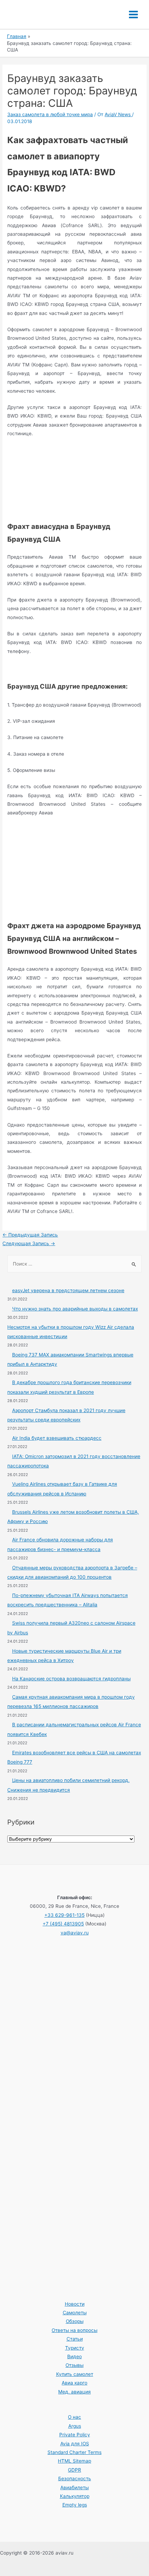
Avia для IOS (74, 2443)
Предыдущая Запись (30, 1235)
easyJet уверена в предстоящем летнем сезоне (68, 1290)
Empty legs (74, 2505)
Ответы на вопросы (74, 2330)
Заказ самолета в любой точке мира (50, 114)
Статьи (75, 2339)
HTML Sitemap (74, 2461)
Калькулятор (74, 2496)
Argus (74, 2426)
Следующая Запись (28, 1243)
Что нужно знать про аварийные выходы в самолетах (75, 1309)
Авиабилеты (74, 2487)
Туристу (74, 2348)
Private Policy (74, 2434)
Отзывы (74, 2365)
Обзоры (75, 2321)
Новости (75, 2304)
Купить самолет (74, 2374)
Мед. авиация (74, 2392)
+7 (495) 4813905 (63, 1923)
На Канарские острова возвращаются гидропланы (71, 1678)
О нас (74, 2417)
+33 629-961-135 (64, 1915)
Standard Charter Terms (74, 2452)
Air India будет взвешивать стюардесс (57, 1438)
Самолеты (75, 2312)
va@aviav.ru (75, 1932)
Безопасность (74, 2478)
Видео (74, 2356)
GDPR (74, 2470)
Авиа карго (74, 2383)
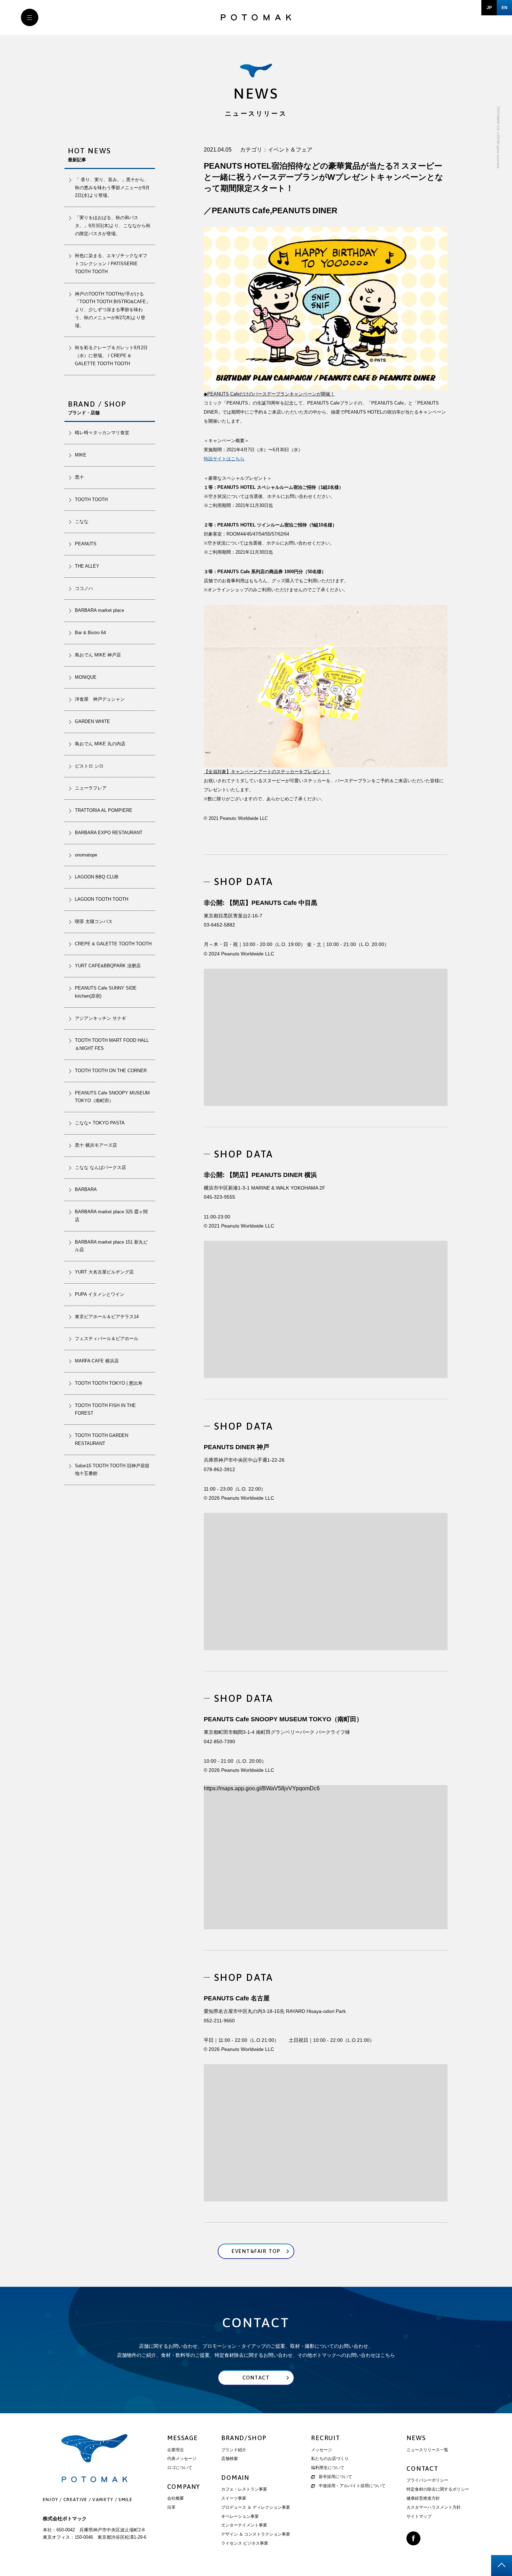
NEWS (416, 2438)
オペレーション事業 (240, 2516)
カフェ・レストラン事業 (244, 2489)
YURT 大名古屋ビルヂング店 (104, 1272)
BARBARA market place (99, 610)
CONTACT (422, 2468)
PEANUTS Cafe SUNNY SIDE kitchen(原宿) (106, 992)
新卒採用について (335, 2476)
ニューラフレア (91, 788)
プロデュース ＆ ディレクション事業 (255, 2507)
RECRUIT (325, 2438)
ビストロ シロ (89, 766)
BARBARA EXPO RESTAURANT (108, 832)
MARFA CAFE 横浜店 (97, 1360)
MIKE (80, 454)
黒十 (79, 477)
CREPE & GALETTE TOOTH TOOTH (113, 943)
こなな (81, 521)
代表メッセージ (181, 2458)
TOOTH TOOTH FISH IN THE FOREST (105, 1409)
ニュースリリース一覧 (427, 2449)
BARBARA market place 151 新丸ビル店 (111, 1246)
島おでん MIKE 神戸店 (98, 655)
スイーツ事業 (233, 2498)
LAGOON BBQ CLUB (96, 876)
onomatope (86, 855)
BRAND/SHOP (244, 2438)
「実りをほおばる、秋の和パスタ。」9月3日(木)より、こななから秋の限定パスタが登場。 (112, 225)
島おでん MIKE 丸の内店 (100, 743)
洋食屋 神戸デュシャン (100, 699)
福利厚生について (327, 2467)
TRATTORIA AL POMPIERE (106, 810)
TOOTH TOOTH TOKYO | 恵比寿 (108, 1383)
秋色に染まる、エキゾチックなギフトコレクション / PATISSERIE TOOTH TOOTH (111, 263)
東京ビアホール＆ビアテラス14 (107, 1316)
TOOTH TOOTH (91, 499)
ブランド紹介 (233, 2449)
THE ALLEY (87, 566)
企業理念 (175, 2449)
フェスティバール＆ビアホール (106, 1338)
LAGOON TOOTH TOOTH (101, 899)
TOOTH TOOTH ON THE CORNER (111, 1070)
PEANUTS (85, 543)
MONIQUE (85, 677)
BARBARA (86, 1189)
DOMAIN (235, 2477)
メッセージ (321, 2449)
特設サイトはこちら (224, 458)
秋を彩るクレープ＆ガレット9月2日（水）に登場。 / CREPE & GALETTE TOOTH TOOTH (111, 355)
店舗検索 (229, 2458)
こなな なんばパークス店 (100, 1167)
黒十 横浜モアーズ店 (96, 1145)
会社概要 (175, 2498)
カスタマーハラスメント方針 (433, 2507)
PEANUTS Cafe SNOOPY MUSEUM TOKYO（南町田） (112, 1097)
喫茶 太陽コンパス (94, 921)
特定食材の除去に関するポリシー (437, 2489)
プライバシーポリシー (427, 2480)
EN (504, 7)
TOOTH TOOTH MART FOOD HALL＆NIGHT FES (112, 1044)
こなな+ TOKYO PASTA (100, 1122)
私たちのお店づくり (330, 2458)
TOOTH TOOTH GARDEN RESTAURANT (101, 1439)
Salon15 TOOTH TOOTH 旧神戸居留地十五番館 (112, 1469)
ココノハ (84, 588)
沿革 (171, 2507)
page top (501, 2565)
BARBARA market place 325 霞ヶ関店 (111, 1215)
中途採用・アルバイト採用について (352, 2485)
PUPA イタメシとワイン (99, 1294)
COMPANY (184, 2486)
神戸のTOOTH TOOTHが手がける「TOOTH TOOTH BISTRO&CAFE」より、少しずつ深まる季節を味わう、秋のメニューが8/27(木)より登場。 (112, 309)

________

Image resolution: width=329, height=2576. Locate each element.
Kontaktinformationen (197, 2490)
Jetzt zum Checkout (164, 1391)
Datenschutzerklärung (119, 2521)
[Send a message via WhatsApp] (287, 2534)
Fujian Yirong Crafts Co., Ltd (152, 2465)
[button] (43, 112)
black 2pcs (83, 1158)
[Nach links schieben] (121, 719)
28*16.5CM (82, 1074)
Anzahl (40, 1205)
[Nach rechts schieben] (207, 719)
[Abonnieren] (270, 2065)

________

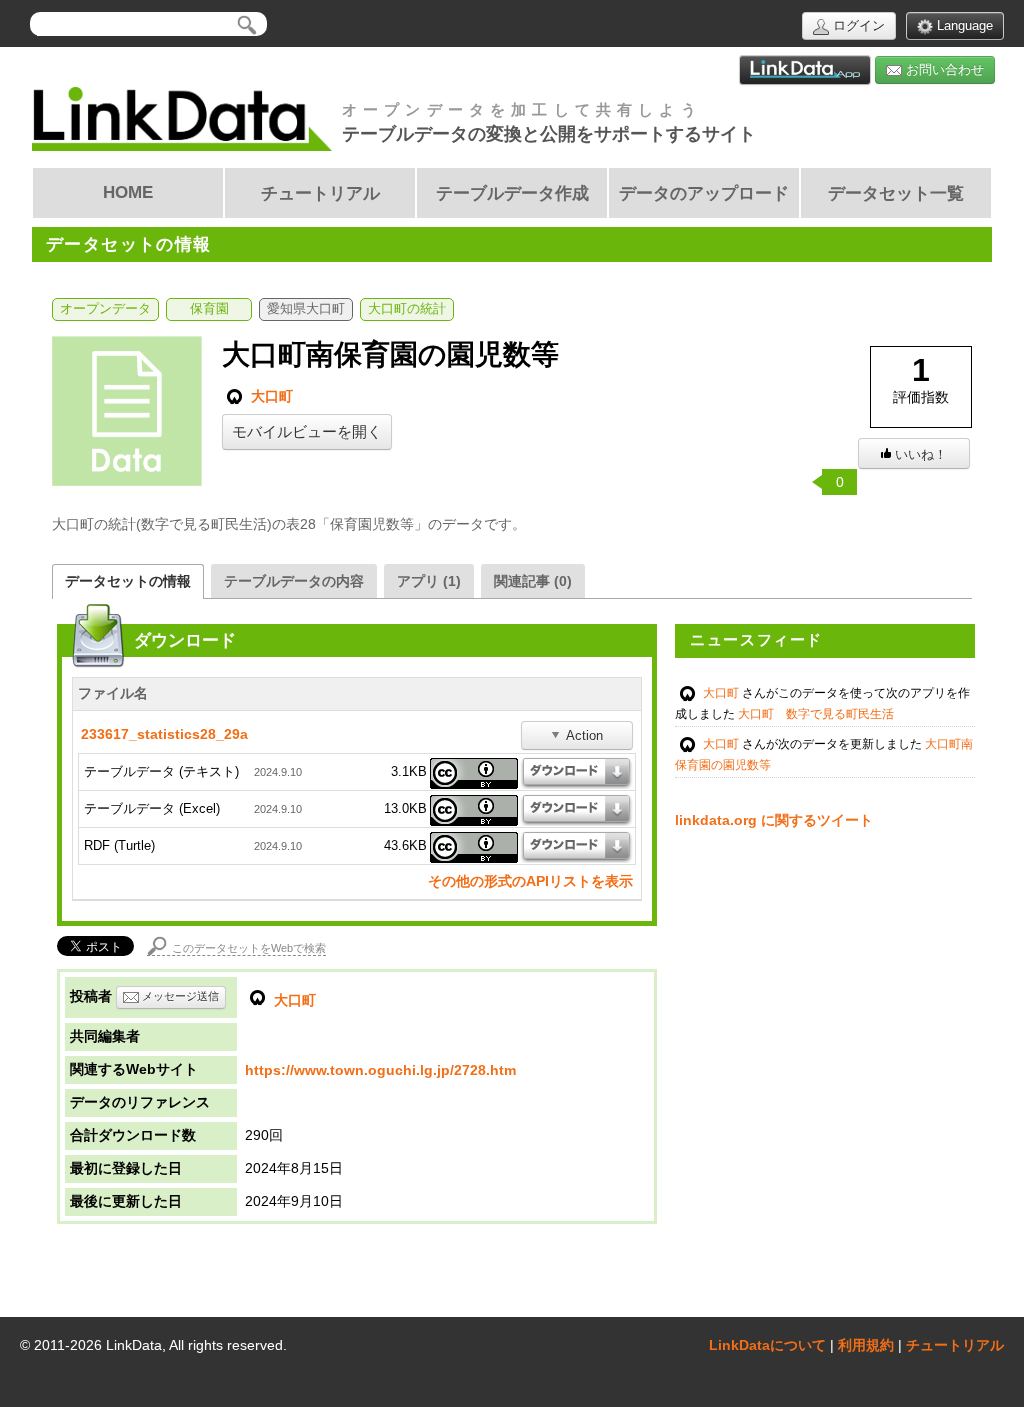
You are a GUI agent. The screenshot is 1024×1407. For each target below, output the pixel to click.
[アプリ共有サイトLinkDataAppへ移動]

________

**EXERCISE OBJECTIVE:** Produce a word-for-word copy of everything above from the line holding "プロデュース ＆ ディレクション事業 (255, 2507)" down to the line holding "ブランド紹介 (233, 2449)", with both of those lines kept.

**ANSWER FOR THIS EXERCISE:**
プロデュース ＆ ディレクション事業 (255, 2507)
RECRUIT (325, 2438)
ビストロ シロ (89, 766)
BARBARA EXPO RESTAURANT (108, 832)
MARFA CAFE 横浜店 (97, 1360)
MIKE (80, 454)
黒十 (79, 477)
CREPE & GALETTE TOOTH TOOTH (113, 943)
こなな (81, 521)
代表メッセージ (181, 2458)
TOOTH TOOTH FISH IN THE FOREST (105, 1409)
ニュースリリース一覧 (427, 2449)
BARBARA market place 151 新丸ビル店 (111, 1246)
島おでん MIKE 神戸店 (98, 655)
スイーツ事業 (233, 2498)
LAGOON BBQ CLUB (96, 876)
onomatope (86, 855)
BRAND/SHOP (244, 2438)
「実りをほおばる、秋の和パスタ。」9月3日(木)より、こななから秋の限定パスタが登場。 (112, 225)
島おでん MIKE 丸の内店 (100, 743)
洋食屋 神戸デュシャン (100, 699)
福利厚生について (327, 2467)
TRATTORIA AL POMPIERE (106, 810)
TOOTH TOOTH TOKYO | 恵比寿 (108, 1383)
秋色に染まる、エキゾチックなギフトコレクション / PATISSERIE TOOTH TOOTH (111, 263)
東京ビアホール＆ビアテラス14 (107, 1316)
TOOTH TOOTH (91, 499)
ブランド紹介 (233, 2449)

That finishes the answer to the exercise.